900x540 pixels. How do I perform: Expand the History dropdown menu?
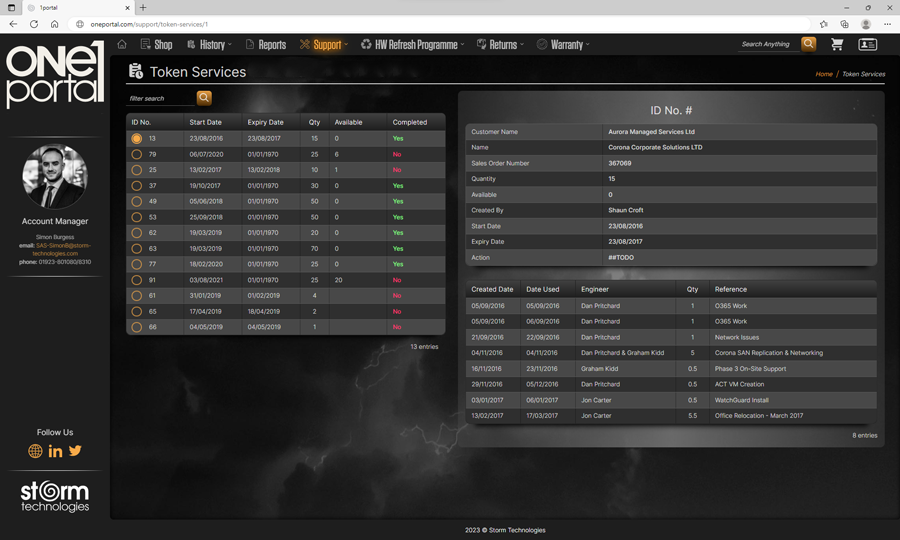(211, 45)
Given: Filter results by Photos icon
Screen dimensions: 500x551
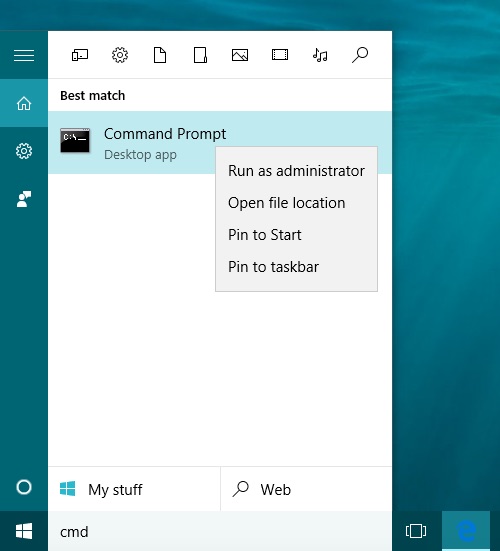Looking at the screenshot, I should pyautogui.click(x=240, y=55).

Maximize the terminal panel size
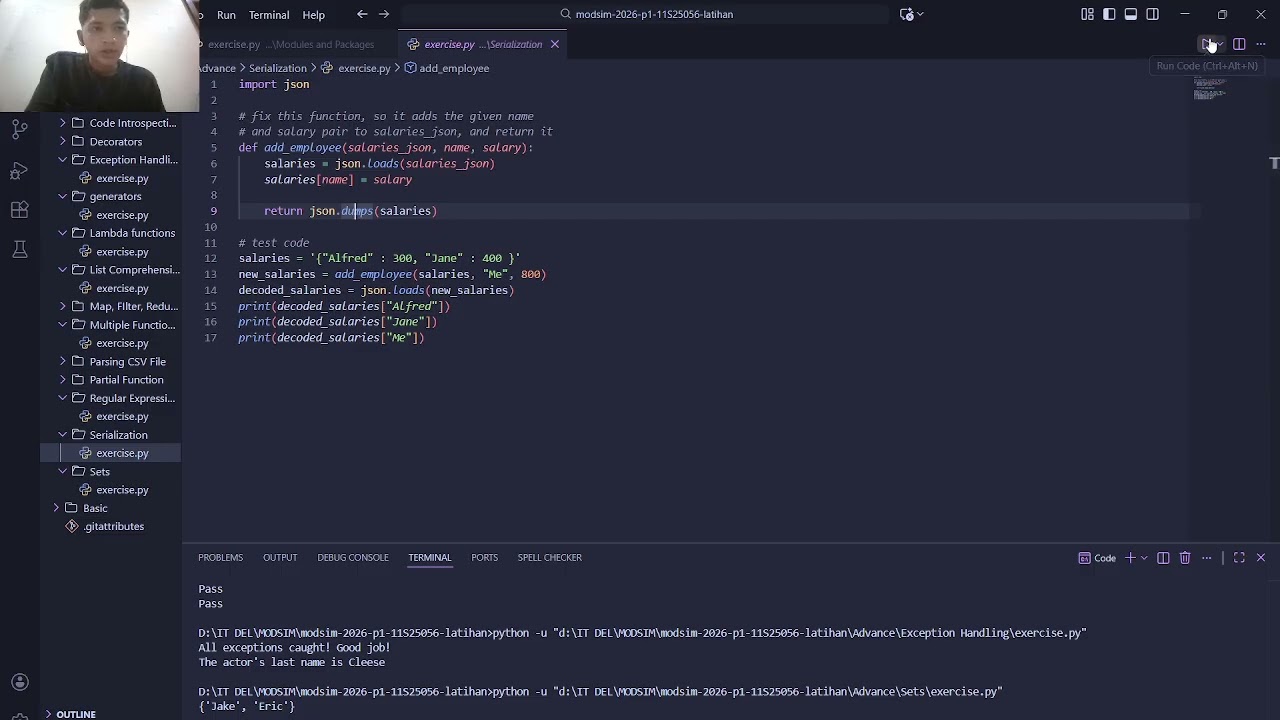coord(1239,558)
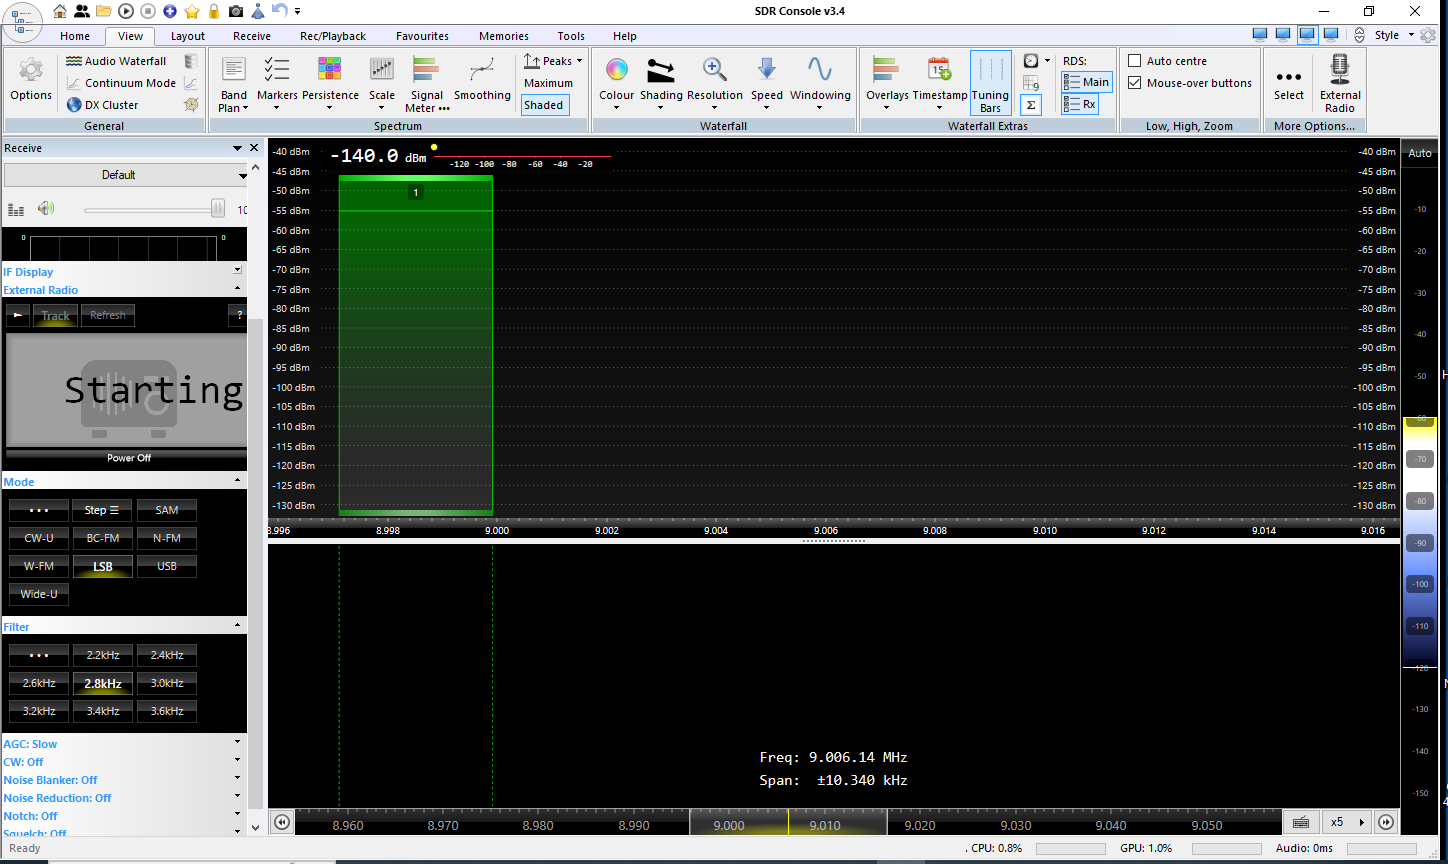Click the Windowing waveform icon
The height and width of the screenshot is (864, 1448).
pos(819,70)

━━━━━━━━━━

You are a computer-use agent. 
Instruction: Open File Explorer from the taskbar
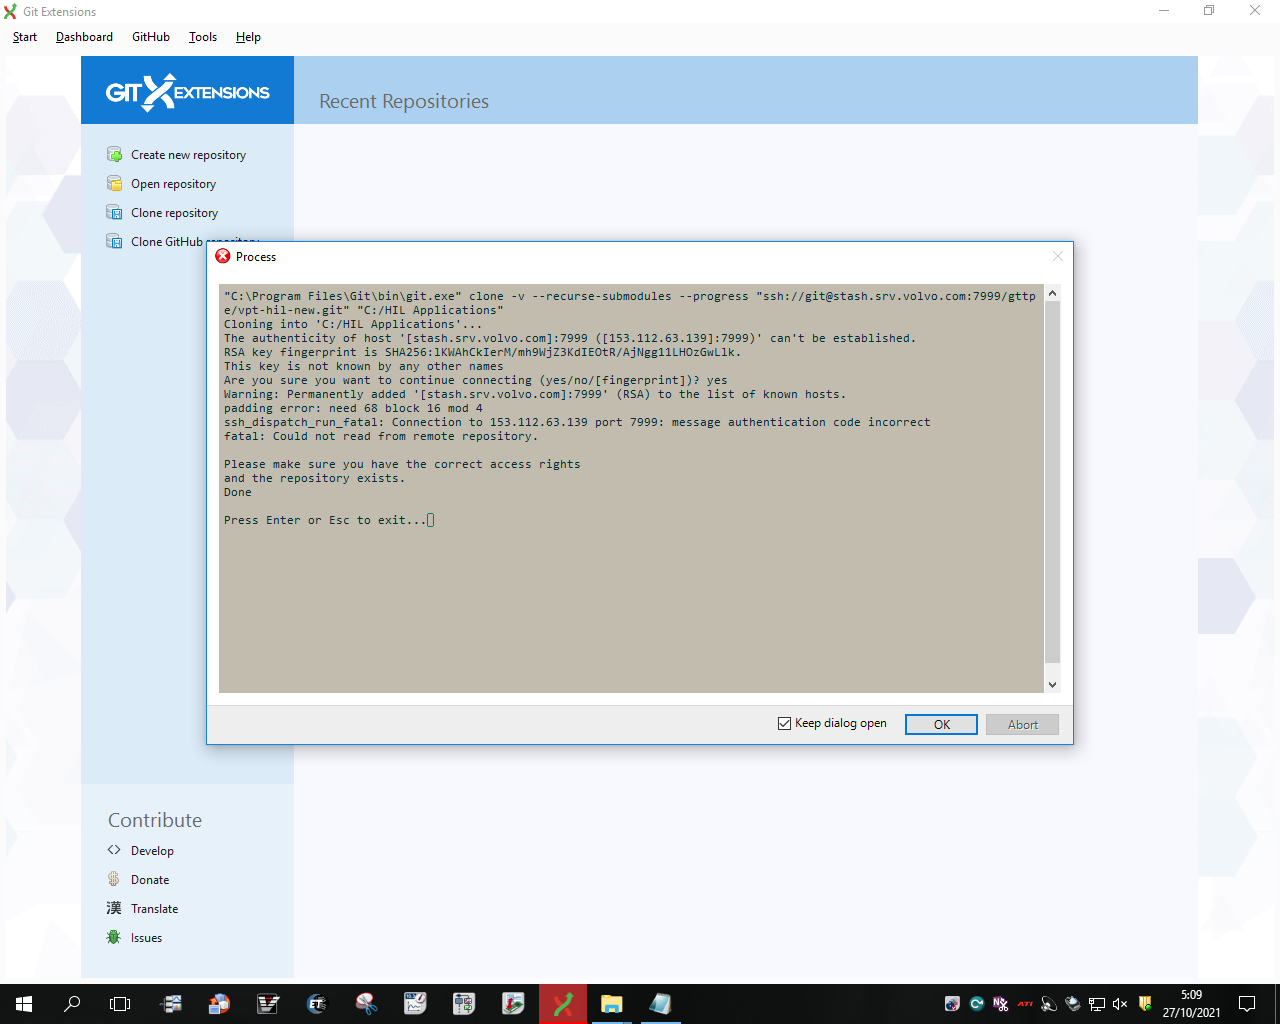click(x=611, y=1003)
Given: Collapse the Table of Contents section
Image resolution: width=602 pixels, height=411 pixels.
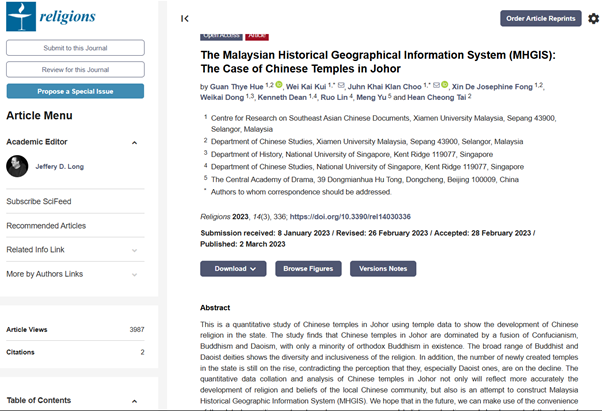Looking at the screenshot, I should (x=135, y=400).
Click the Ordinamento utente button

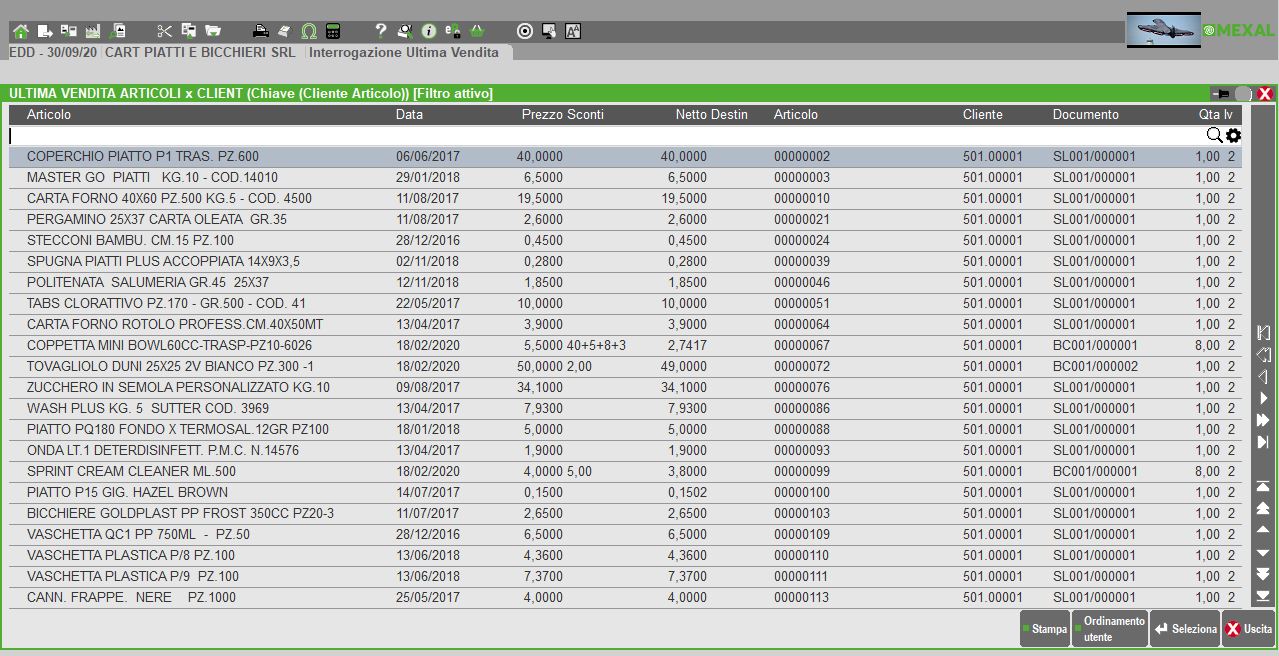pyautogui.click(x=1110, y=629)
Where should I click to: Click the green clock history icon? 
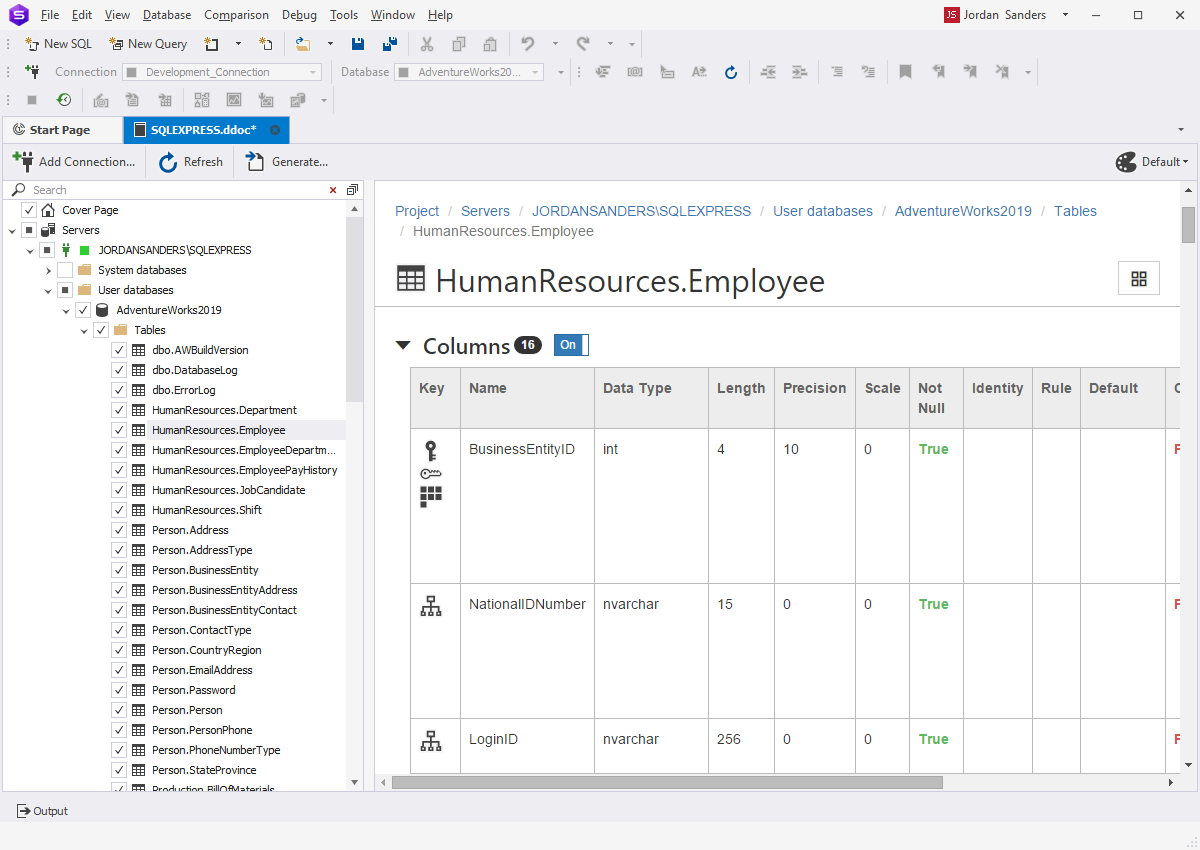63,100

━━━━━━━━━━

PROBLEM DESCRIPTION — Lines that contain "Given" should be pulled from the entries above and reported.

ANSWER TO THIS PROBLEM —
Given: Filter results by Photos icon
Given: Collapse the Table of Contents section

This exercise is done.